Harbi, özgür, açık sözlü, umursamaz.
Sonra bana “söğüş” yedirdi canım “İzmir’li”…
Usta, o nedir ya?
Ben o söğüş için bile yaşarım İzmir’de…
Sonra bir 10 Kasım’da İzmir’e gittim…
Yanımda “has!” bir İzmir’li ile.
O neydi?
O nasıl bir saygı, o nasıl bir anma, o nasıl bir düzen…
O nasıl bir sevgiydi?..
Yine de bir “hadi canım, o kadar da değil” durumum oldu…
Dün İzmir Sallandı.
Hem de ne sallanma… Deprem Gerçeği ve Deprem Sigortası.
Ölenler, enkaz altında kalanlar, evsiz kalanlar…
Bir yandan yüreğimi burkan acı, bir yandan endişe, bir yandan da “şimdi ne yapacak bu insanlar” sorusu ..
Derken Instagram da bir paylaşım gördüm;
İzmir’deki oteller odalarını depremzedelere tesis etmeye başladı.
“Aferin be” dedim…
Sonra tüm toplu taşıma ücretsiz oldu.
İnsanlar paylaşım yapmaya başladılar; “Wİ Fİ şifremizi kaldırdık, dilediğiniz gibi kullanın” diye…
Gözlerim dolu, titreyerek okuyorum…
Restoranlar, kafeler… https://blog.obilet.com/
“Gelin hadi, sabaha kadar sizinleyiz, sıcak çorba ikramımız, birlikte olalım bu gece, misafirimizsiniz”

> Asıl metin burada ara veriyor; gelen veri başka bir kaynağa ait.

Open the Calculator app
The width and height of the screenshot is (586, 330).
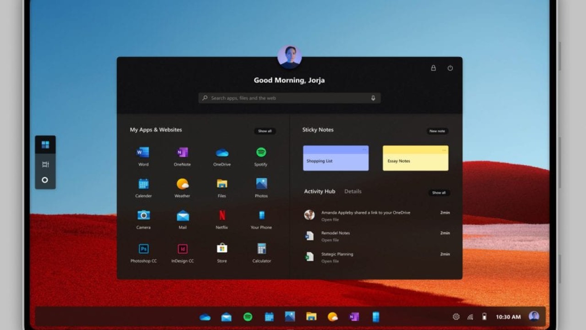pyautogui.click(x=261, y=249)
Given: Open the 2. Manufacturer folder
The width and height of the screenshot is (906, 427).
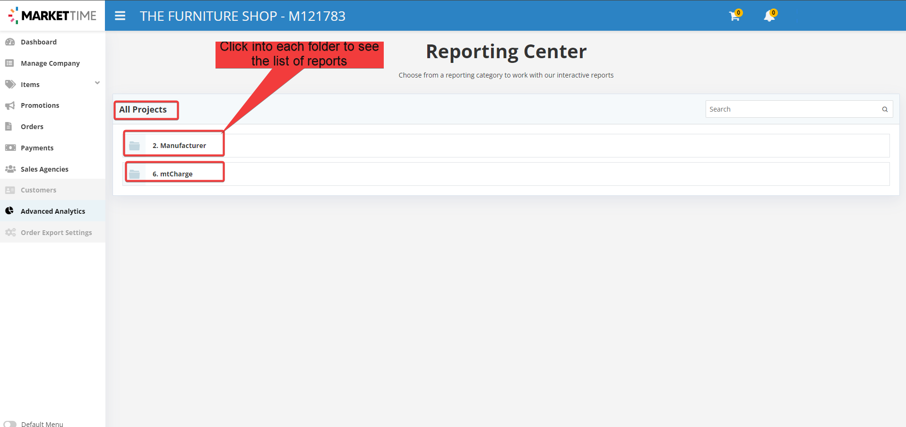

Bir arkadaşım yazmış; “evim küçük, olsun, gelin, çay demleriz, birlikte otururuz” diye davet ediyor bir depremzede aileyi…
Çadırlar kuruldu…
Tanrım… O da ne??
Etrafta yaşayan evlerden insanlar sıcak yemekler, çaylar, çorbalar yapıp getiriyor…

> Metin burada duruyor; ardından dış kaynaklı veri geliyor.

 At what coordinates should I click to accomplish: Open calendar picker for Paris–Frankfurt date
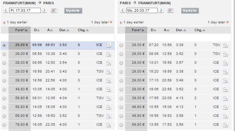tap(170, 10)
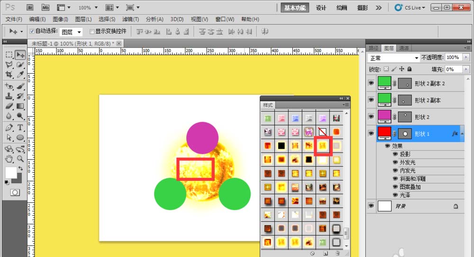Choose the Horizontal Type tool
The width and height of the screenshot is (474, 257).
coord(20,127)
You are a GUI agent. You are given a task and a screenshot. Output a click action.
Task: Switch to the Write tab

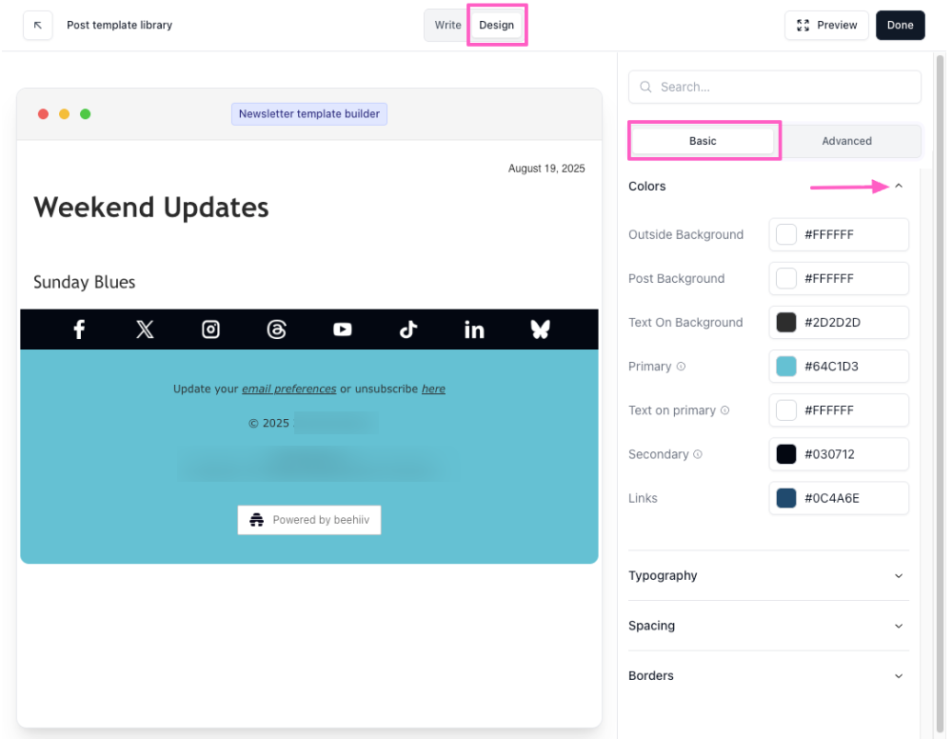pyautogui.click(x=447, y=26)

Birden İstanbul Atatürk Havaalanı’ndaki patlamada kaçışan insanları taksisine almak için 100 dolar isteyen o taksiciyi hatırladım…
Komşu apartmandan bir kadın, depremzedeye “merak etme, biz buradayız” diyordu…
GEÇMİŞ OLSUN DENİZİN KIZI, KIZI DENİZ KOKAN İZMİR.
İzmir’in dağlarında çiçek açıyormuş gerçekten.
Anladım.
Emre Dölcel
İzmir Son Durum
30.11.2020 tarihi itibari ile İzmir’de deprem yaşayanlar geçici olarak konteynerlere yerleştirildi.
Ev kiralarının ve nakliye fiyatlarının çok arttığı, pandemi döneminde iş bulmak veya mevcut işini koruması zorlaşan halkın yeni ev almaya veya borçlanmaya elverişli bütçeye temkinli yaklaşıyor olmalarından kaynaklanıyor.
Mevcut konutlarda yapılan incelemelerde de yetkili kişilerce verilen sağlamlık bilgisine mevcut ev sahipleri ile farklı görüşlerde bulundukları haberlere konu olmaktadır.
2020 boyunca sık sık olan depremlere bağlı olarak İstanbul için de yeni önlemler alınmaya çalışıldığı belirtiliyor.
1999 Kocaeli ve Düzce depremi sonrası alınması beklenen önlemlerin geçen bunca yıl sonrası tekrar gündeme gelmesi yine de sevindiricidir.
Deprem gibi doğal felaketler olmadan bazı tedbirleri almak gerekir.
Yapılan olası deprem simülasyonları hem halk sağlığı açısından hem de ekonomimiz için hiç de iç açıcı görünmemektedir.
Beklenen deprem olasılığına karşı sadece bina güçlendirmeye çalışmak da yeterli olmayacağı aşikardır.
işin bir diğer yüzü de emekli ve dar gelirlinin zar zor aldığı evinin dönüşümüne gücü yetmeyeceğinden yola çıkılarak çözüm şekli oluşturmak çok önemlidir.